AIM OF THE EXERCISE:
Render the data from the line with "The height and width of the screenshot is (312, 312)." up to and including the line with "(x=351, y=36)" as a two-column CSV with the headers prompt_text and answer. Give one row per answer and put each value in a single quoted field, with line breaks replaced by spaces and the pictures left out.

** BEGIN **

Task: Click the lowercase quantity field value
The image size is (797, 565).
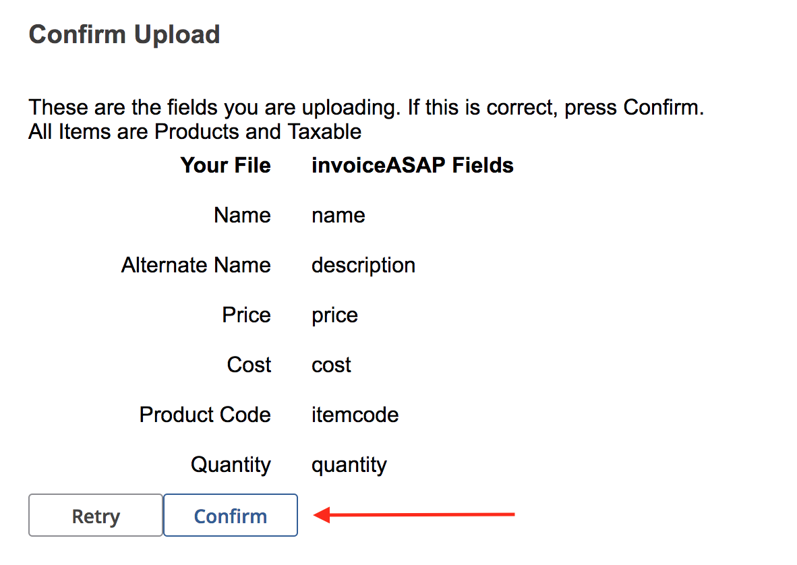Action: pos(349,465)
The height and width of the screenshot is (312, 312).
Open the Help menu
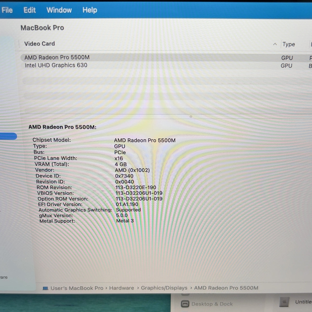(90, 10)
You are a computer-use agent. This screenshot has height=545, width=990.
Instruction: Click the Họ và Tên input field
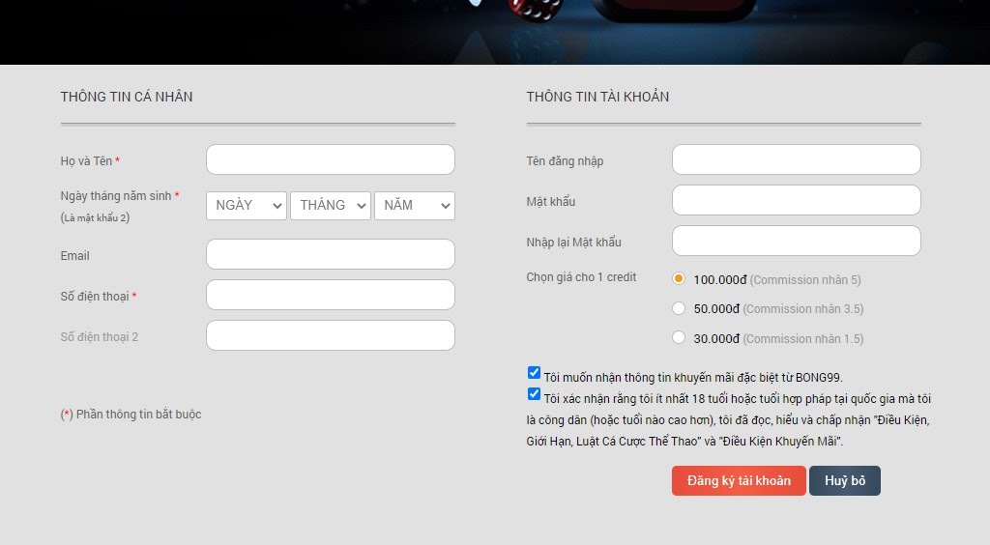(x=330, y=159)
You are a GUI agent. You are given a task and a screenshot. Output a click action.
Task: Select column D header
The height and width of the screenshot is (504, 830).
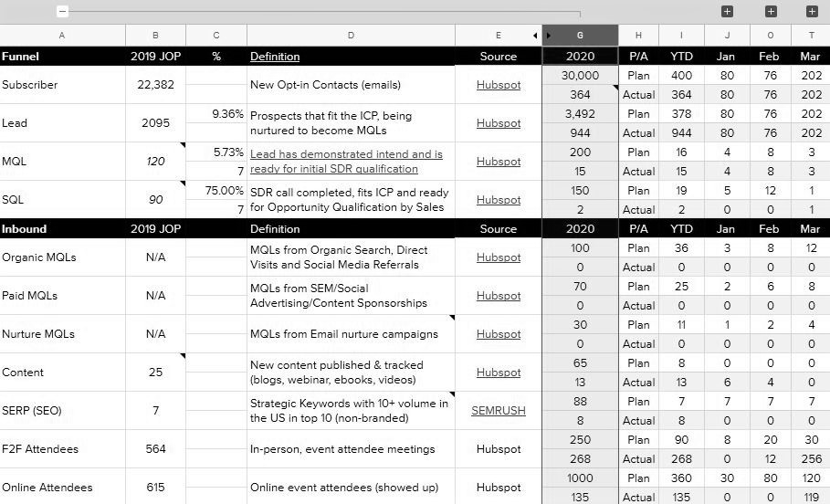(x=351, y=36)

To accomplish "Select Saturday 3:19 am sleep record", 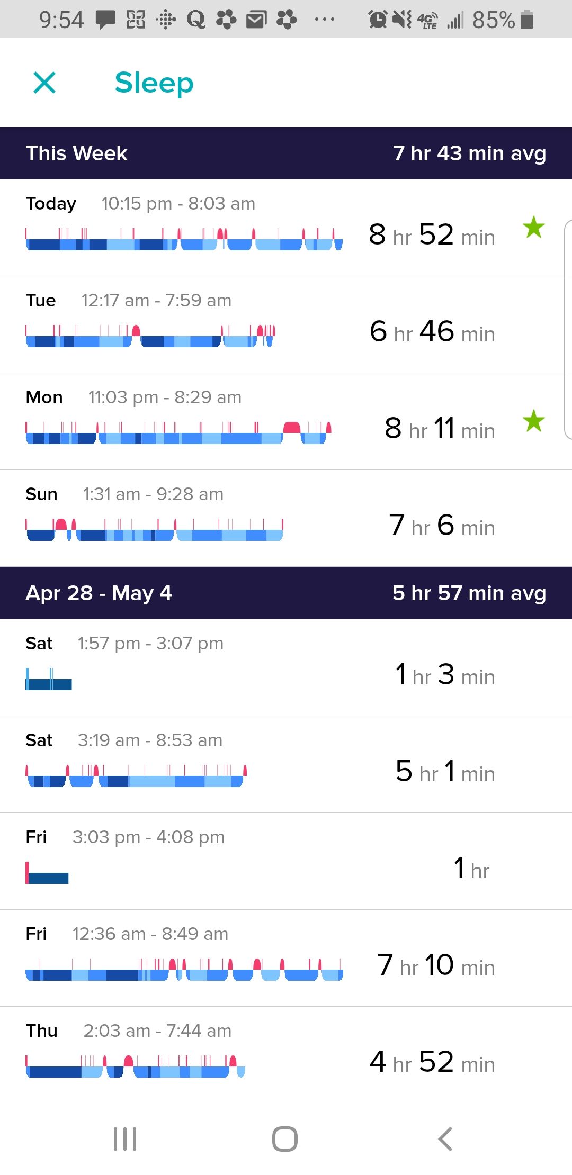I will [x=286, y=764].
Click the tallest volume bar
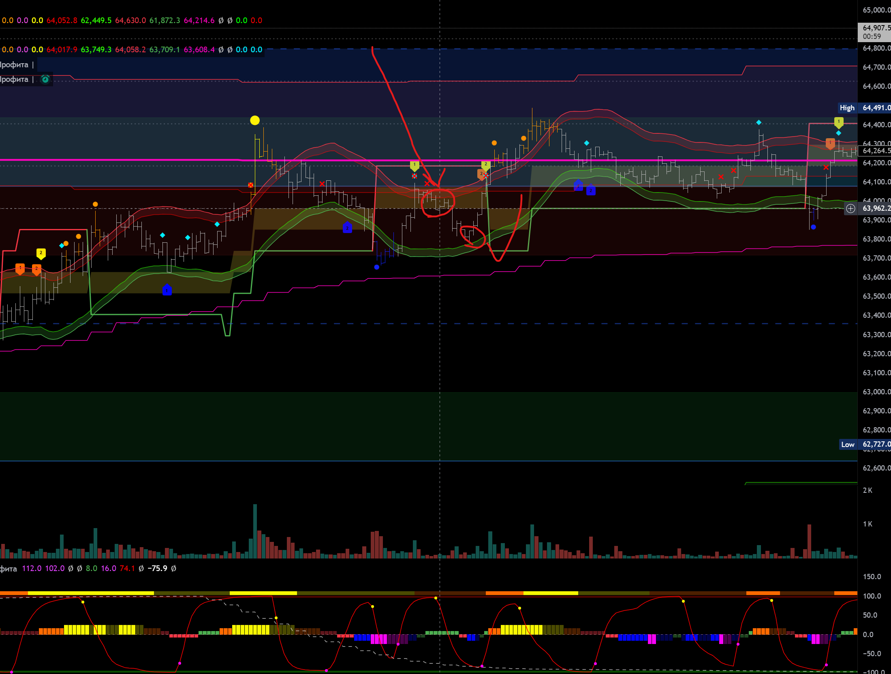Image resolution: width=891 pixels, height=674 pixels. pos(255,531)
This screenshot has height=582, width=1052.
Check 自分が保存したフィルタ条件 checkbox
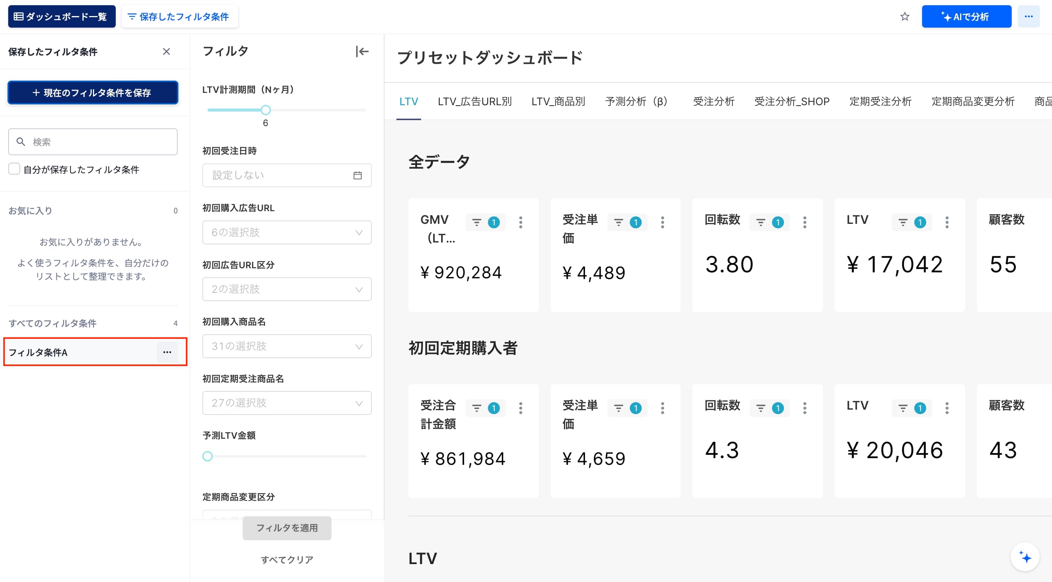point(14,169)
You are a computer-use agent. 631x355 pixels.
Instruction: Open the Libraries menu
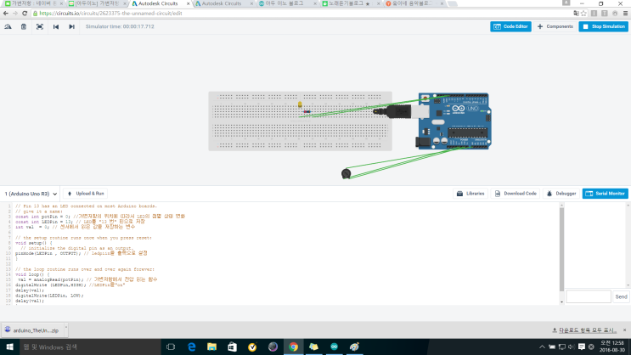point(470,194)
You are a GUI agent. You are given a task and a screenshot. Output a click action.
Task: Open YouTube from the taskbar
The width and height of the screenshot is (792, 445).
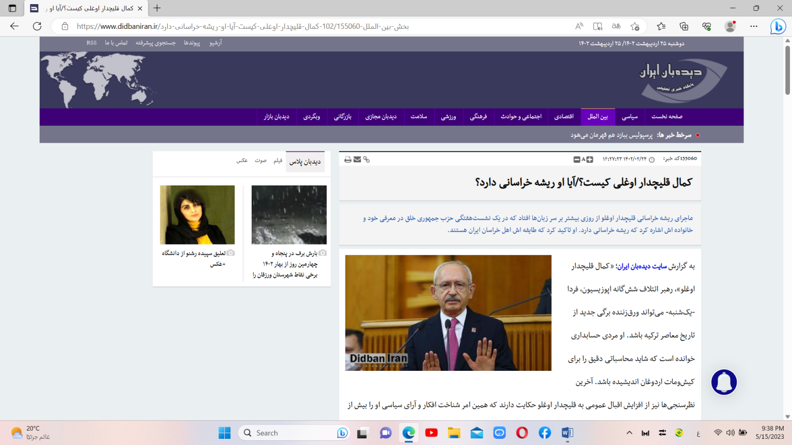pyautogui.click(x=432, y=433)
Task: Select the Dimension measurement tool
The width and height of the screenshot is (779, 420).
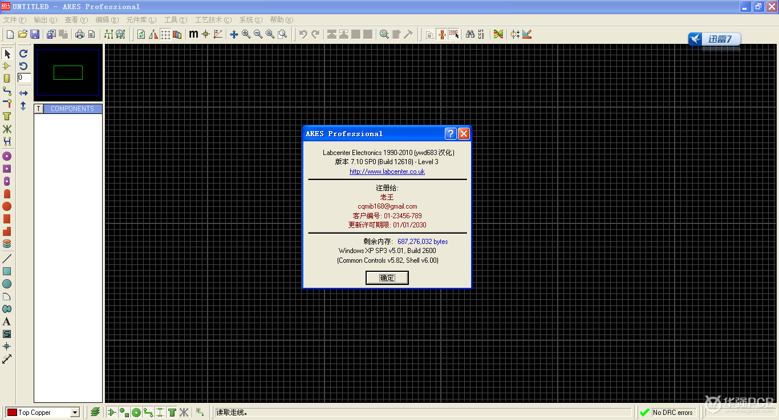Action: (7, 360)
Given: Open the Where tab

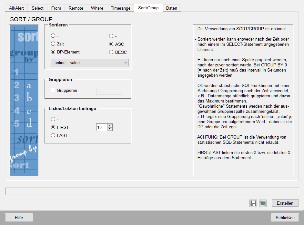Looking at the screenshot, I should (97, 8).
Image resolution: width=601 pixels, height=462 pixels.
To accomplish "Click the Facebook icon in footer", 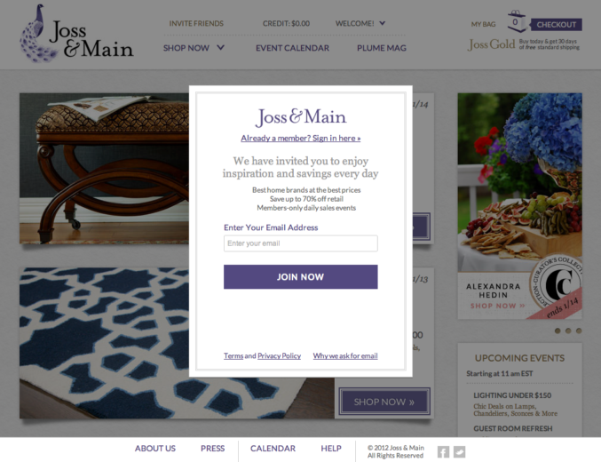I will [x=443, y=451].
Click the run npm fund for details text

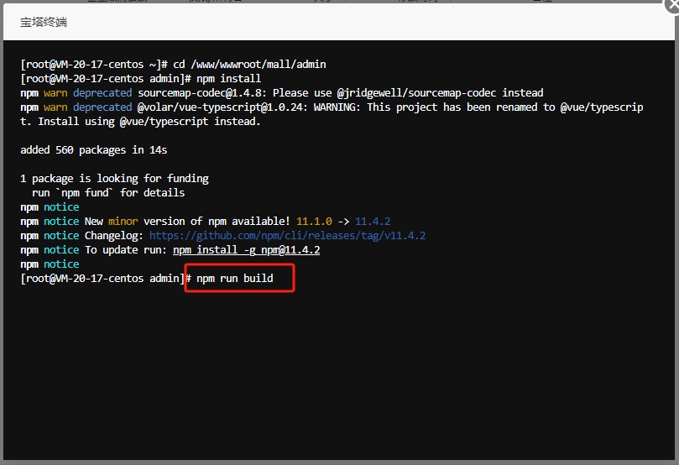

** END **

TASK SOLUTION:
prompt_text,answer
"The height and width of the screenshot is (312, 312). Open the Help menu","(90, 10)"
"You are a computer-use agent. This screenshot has height=545, width=990. Instruction: Click the Họ và Tên input field","(x=330, y=159)"
"You are a GUI agent. You are given a task and a screenshot. Output a click action. Task: Select column D header The height and width of the screenshot is (504, 830).","(x=351, y=36)"